La France enregistrait ce samedi 17.565 nouveaux cas positifs, contre 15.674 la veille. Samedi dernier, on en comptait environ 14.000. La maladie a entraîné 190 nouveaux décès dans les hôpitaux par rapport à vendredi, pour un total de 60.418 morts depuis le début de la pandémie en mars.
Et le rebond semble encore plus marqué dans la région Grand Est. D’après les derniers chiffres de l’Agence Régionale de Santé, le taux d’incidence y est 202 pour 100 000 habitants, contre 127 en moyenne pour toute la France.
Petite lueur d’espoir tout de même avec le nombre de malades du Covid-19 traités en réanimation qui continue de baisser lentement, tout comme le taux de positivité.

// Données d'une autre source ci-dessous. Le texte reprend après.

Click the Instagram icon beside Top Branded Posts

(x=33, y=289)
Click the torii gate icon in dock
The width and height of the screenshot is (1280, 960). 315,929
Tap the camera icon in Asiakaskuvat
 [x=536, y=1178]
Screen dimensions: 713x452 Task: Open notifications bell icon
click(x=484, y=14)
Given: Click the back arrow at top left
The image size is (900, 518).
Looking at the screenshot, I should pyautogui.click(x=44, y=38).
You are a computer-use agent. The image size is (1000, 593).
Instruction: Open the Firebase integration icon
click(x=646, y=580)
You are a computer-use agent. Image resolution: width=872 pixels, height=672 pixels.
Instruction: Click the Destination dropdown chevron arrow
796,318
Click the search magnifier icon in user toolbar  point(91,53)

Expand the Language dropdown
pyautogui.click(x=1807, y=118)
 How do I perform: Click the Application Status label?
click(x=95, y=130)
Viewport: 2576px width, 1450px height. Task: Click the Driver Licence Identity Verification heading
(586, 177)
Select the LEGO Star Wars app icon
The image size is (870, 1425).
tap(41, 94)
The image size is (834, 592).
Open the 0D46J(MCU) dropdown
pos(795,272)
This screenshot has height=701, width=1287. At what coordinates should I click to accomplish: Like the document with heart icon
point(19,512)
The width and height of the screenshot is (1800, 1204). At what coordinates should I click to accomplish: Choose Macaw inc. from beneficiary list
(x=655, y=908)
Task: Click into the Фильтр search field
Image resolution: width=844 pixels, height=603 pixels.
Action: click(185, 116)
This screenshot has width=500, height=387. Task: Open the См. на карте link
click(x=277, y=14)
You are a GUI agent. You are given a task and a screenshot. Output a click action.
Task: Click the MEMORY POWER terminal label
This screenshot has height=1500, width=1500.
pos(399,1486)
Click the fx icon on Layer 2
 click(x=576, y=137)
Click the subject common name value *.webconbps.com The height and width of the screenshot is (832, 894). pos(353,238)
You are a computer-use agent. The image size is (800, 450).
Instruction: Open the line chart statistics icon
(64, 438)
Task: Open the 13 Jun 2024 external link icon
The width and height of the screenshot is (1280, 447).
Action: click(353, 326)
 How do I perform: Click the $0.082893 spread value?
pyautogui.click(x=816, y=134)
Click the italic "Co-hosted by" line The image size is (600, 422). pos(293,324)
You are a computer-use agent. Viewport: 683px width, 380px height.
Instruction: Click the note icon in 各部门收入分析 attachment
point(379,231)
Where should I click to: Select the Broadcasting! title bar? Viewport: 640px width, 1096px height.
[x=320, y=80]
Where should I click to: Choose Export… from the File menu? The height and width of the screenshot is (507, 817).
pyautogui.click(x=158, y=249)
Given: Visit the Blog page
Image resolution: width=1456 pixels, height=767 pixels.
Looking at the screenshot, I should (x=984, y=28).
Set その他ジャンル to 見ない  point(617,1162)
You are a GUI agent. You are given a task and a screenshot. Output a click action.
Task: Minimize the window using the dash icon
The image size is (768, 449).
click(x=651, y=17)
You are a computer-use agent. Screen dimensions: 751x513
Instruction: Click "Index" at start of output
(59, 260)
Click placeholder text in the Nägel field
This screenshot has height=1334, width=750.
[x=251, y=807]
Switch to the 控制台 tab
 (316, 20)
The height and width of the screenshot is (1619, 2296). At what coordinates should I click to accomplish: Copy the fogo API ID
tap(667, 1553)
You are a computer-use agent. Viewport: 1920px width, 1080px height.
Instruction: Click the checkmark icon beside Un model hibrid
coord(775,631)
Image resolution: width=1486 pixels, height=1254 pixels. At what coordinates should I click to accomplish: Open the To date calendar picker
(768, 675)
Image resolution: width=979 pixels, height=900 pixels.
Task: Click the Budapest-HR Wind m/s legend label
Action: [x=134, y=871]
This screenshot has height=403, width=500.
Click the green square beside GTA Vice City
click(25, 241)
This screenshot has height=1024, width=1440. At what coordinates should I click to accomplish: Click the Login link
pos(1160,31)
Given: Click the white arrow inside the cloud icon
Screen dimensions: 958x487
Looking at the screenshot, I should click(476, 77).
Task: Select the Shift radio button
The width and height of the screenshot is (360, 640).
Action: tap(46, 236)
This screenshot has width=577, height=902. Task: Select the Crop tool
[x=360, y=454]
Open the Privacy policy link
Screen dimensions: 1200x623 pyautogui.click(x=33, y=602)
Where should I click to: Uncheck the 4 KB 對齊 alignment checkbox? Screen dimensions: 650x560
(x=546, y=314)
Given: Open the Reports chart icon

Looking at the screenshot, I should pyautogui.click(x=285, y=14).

Mais les autorités sanitaires redoutent que les fêtes de fin d’année, en favorisant la promiscuité sociale, ne provoquent une reprise significative de l’épidémie.
Depuis le début de la pandémie, jamais le nombre de victimes en moyenne sur une semaine n’a été si élevé en Allemagne.
Après un pic ces derniers jours à près de 1000 décès en 24 heures, le dernier bilan fait, certes, état de “seulement” 409 morts.
Mais cela porte la moyenne sur une semaine à 609 victimes. C’est beaucoup plus que lors de la première vague, où le nombre moyen de décès sur 7 jours le plus élevé était de 233.
La Belgique n’échappe pas non plus à la hausse du nombre de cas qui semble toucher tout le vieux continent. Entre le 10 et le 16 décembre, il y a eu en moyenne 2.535 nouvelles infections au coronavirus par jour, soit 15% de plus que durant la semaine précédente, selon les données publiées dimanche matin par l’institut de santé publique Sciensano.
Outre cette hausse spectaculaire des contaminations, le pays connait aussi une augmentation de 4% des hospitalisations et de 2% du nombre de morts.
Parmi les pays les plus durement touchés, laBelgique est d’ailleurs celui qui déplore le plus grand nombre de morts par rapport à sa population, avec 159 décès pour 100.000 habitants, suivie par l’Italie (112), le Pérou (112) et la Slovénie (109).